Given text:
** BEGIN **

# Interstate vehicle registration



## prawn_86 (1 February 2011)

Hi All,

last night i was pulled over by the cops. I have SA plates on my car, and live in NSW. I told them when asked, i had been living here for a year.

They then issued me with a $430 fine for driving unlicensed, which i didnt know about. They said that you have to get your license changed within 3 months of moving interstate. I didnt know, but i doubt that is a good enough defence.

They also said my car is now considered unregistered. As far as i can tell this is correct, but the car is registered to my father, who has said he wants it to go back to SA eventually. Does anyone know if this still means that i need to change it over to NSW rego? And should i be driving it in the mean-time?


----------



## Smurf1976 (1 February 2011)

I don't know what the law is in other states, but here in Tas there is a time limit (3 months I think) by which time a car broght in from interstate has to be registered here.

I'm not certain if it's possible to get an exemption if you're on a 4 month holiday or it's a work vehicle being used on a specific one-off project etc. But certainly you can't just register the car in Vic, SA or wherever and keep driving it in Tas forever and I'd assume the rule is the same in the other states too.


----------



## Macquack (1 February 2011)

In hindsight, as both your drivers license and car registration were South Australian, you should have just said you were up in NSW on holiday. How would the police know any better?

What a rort, $430 for being honest.


----------



## tech/a (1 February 2011)

Hope the car is OK will go through a roadworthy in NSW.
If not Truck it back to SA.
Will be OK here.


----------



## motorway (1 February 2011)

Hey Prawn

If it is your fathers car
and he lives in SA

Surely you were just borrowing it ?

Is there a viable SA address ?

You may well have lived in NSW for 12 mths
But has your Father ?

You answered honestly
But I don't see what it has to do with you.

In this day and age State Borders in things like 
Rego Transfer are a real pain

Ran into the problem recently.

I would not drive it as the situation is now..
Need to clear it up I think.

Motorway


----------



## prawn_86 (1 February 2011)

Macquack said:


> In hindsight, as both your drivers license and car registration were South Australian, you should have just said you were up in NSW on holiday. How would the police know any better?
> 
> What a rort, $430 for being honest.




Hindsight is wonderful isn't it 

And yeh you think a warning would suffice but apparently not



motorway said:


> If it is your fathers car
> and he lives in SA
> 
> Surely you were just borrowing it ?
> ...




I agree with all your points. And yes to all the above, my father is prepared to say that it is his car etc

I'm just wondering if they have now flagged the plates as unregistered. *Does anyone know if/how i can check this?*


----------



## motorway (1 February 2011)

prawn_86 said:


> Hindsight is wonderful isn't it
> 
> And yeh you think a warning would suffice but apparently not
> 
> ...




Check on the web site for SA rego
With NSW you can do a check on the RTA site I am pretty sure
So maybe

http://www.ezyreg.sa.gov.au/ezyreg/default.htm

Or you could ring them up
Or better get your father to ring them up and explain 

"There has been a mix up" etc.

He can say he intends to drive car back to SA etc and wants to make sure that it is OK.

Motorway


----------



## moXJO (1 February 2011)

prawn_86 said:


> Hi All,
> 
> last night i was pulled over by the cops. I have SA plates on my car, and live in NSW. I told them when asked, i had been living here for a year.

** END **

Records provided:
** BEGIN **

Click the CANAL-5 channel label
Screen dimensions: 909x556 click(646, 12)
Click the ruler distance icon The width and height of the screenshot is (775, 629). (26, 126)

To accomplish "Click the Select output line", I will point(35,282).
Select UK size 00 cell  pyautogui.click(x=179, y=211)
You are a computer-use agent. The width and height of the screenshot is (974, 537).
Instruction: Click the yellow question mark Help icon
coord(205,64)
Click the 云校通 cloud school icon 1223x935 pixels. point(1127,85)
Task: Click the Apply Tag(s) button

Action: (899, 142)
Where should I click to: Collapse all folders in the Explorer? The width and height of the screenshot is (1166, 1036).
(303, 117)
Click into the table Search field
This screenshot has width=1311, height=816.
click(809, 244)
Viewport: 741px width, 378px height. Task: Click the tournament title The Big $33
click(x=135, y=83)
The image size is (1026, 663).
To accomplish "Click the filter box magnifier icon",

** END **

Written problem A:
For the thread on interstate vehicle registration, say whether each statement agrees with it: (i) the police fined prawn_86 $430 for driving unlicensed; (ii) the car is registered to prawn_86's mother; (iii) Smurf1976 is sure the time limit in Tas is 3 months. Answer yes or no for each and quote the words that decide it.
Written problem B:
Write out the part of the thread on interstate vehicle registration from "I don't know" to "other states too.", word for word.
The lines play no part in this work.

Full response A:
(i) Yes: "They then issued me with a $430 fine for driving unlicensed"
(ii) No: "the car is registered to my father"
(iii) No: "(3 months I think)"

Full response B:
I don't know what the law is in other states, but here in Tas there is a time limit (3 months I think) by which time a car broght in from interstate has to be registered here.

I'm not certain if it's possible to get an exemption if you're on a 4 month holiday or it's a work vehicle being used on a specific one-off project etc. But certainly you can't just register the car in Vic, SA or wherever and keep driving it in Tas forever and I'd assume the rule is the same in the other states too.